++++ SOURCE PASSAGE ++++

An item in the schema represents a set of changes on a particular Wikidata item, generated by a single row. This item can contain changes in terms (labels, descriptions and aliases) or statements.

It is possible to make edits on different items for each row of your table: just add multiple items in your schema. Each item has a subject, which can be either entered manually (when the item on which the edits should be made is the same for all rows), or any reconciled column can be dropped in this field. In this case, the edits will depend on the reconciliation status of each cell:

  • If the cell is matched to an item, edits will be made on that item;
  • If the cell is marked as corresponding to a new item, a new item will be created for it. See New items for more details about how this works;
  • If the cell has reconciliation candidates but has not been matched to any of them, the edit will be skipped (even if there is only one candidate with a high reconciliation score);
  • If the cell is not reconciled or blank, the edit will be skipped.

Do not worry about the ordering of items in the schema or the order of your rows, as OpenRefine will rearrange your edits to optimize their upload. If your project makes edits on the same item across multiple rows, these edits will be merged together and performed in one edit. See Uploading your changes about that.

++++ RECORDS PROVIDED ++++

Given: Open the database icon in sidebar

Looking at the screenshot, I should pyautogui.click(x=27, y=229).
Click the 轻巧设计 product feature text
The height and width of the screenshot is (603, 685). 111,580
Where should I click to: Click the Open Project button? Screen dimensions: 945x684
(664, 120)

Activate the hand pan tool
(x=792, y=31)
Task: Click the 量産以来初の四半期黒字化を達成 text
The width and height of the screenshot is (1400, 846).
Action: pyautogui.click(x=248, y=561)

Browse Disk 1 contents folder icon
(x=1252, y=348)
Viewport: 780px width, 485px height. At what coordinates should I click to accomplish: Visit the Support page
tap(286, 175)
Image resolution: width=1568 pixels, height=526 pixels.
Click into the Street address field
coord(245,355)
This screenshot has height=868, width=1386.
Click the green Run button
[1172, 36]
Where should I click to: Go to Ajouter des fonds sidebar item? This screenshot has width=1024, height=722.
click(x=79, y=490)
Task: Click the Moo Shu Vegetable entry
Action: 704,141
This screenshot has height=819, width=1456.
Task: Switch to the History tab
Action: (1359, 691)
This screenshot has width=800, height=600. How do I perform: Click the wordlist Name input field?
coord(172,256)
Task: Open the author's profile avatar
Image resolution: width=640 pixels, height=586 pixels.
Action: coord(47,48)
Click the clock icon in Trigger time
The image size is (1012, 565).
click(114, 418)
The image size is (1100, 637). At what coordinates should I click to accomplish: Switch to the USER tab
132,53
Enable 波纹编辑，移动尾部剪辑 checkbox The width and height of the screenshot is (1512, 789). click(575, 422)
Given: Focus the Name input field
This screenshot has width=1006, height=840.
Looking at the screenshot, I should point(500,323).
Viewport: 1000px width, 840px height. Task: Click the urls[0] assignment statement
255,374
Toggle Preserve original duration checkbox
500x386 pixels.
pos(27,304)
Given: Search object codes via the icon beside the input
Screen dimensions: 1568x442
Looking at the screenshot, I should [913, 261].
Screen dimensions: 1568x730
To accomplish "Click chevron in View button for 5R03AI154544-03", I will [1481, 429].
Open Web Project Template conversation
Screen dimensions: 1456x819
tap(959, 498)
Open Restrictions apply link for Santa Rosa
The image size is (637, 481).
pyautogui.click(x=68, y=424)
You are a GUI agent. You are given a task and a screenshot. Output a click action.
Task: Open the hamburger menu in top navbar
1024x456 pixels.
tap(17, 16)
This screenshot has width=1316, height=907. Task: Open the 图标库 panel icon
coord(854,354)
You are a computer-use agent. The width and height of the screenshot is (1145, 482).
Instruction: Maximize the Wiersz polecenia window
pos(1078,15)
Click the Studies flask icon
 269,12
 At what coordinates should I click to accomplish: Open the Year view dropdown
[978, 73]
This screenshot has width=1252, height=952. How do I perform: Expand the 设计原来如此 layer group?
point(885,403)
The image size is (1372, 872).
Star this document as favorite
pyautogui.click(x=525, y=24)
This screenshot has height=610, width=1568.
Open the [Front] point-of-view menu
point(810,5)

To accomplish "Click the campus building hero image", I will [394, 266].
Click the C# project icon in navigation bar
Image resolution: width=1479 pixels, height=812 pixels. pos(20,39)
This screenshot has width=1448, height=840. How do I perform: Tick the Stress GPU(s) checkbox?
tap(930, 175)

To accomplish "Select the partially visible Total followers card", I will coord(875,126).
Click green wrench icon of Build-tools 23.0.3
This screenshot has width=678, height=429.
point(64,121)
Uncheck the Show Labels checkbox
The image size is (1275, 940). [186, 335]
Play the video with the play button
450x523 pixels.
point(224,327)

++++

▸ WHAT YOU ARE ASKED TO DO: Can you reproduce the schema passage above, starting at "An item in the" and ending at "aliases) or statements.", with "Wikidata" switched to "Wikibase"?

▸ PROBLEM SOLUTION:
An item in the schema represents a set of changes on a particular Wikibase item, generated by a single row. This item can contain changes in terms (labels, descriptions and aliases) or statements.